Jean-Christophe Grangé: rubrique Succès. C'est sa place, et rien ne l'en fera bouger. Pas même une mauvaise critique - ce que l'on se propose d'écrire ici et maintenant. Depuis dix ans et Les Rivières pourpres, son deuxième roman après Le Vol des cigognes, Grangé s'est construit une image d'auteur grand format et n'a pas hésité à lorgner vers les Etats-Unis, là où l'intrigue s'emmêle, rebondit, tournicote, digresse et, parfois, se redresse au bout de 400 pages. Minimum.
On sait d'ailleurs gré à Grangé d'avoir ouvert le champ de la littérature policière française en donnant une grande claque à ceux qui s'obstinaient encore à creuser la veine politique et sociale du genre tricolore avec si peu de talent qu'ils finissaient par l'épuiser. Non que Grangé soit le plus grand écrivain du monde; au moins sait-il construire un récit et multiplier les péripéties. Sans, malheureusement, toujours réussir à détricoter les invraisemblances dont il s'obstine à truffer ses histoires.
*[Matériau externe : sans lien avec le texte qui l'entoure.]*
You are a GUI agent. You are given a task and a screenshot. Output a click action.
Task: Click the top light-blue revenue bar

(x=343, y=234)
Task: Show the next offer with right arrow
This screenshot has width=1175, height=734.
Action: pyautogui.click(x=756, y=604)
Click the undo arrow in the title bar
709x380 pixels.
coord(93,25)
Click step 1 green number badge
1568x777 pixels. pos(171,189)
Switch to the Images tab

Malgré le succès, donc, on est encore en droit d'espérer qu'il mette ses qualités au service d'autre chose que l'élaboration d'un univers fantastico-historico-polardo-ridiculo.
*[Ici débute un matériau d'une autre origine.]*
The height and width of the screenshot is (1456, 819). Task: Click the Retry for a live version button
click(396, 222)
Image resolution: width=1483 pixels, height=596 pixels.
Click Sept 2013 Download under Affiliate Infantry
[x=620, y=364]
Cette fois, il est question de crimes perpétrés par des enfants chanteurs qui auraient découvert le son qui tue grâce au travail incessant des descendants d'anciens nazis ayant fait leurs armes au Chili sous Pinochet avant de venir créer une secte en France. Si, si: c'est le résumé de Miserere. Et l'on entrevoit déjà les artifices déployés par l'auteur pour faire tenir ce machin abracadabrant qui s'étire en longueur. De mémoire, la dernière fois que le cri qui tue a fait des siennes, c'était grâce au Dr Benjamin Justice dans les pages de Pif Gadget. On serait réellement navré que Grangé vire, lui aussi, au gadget.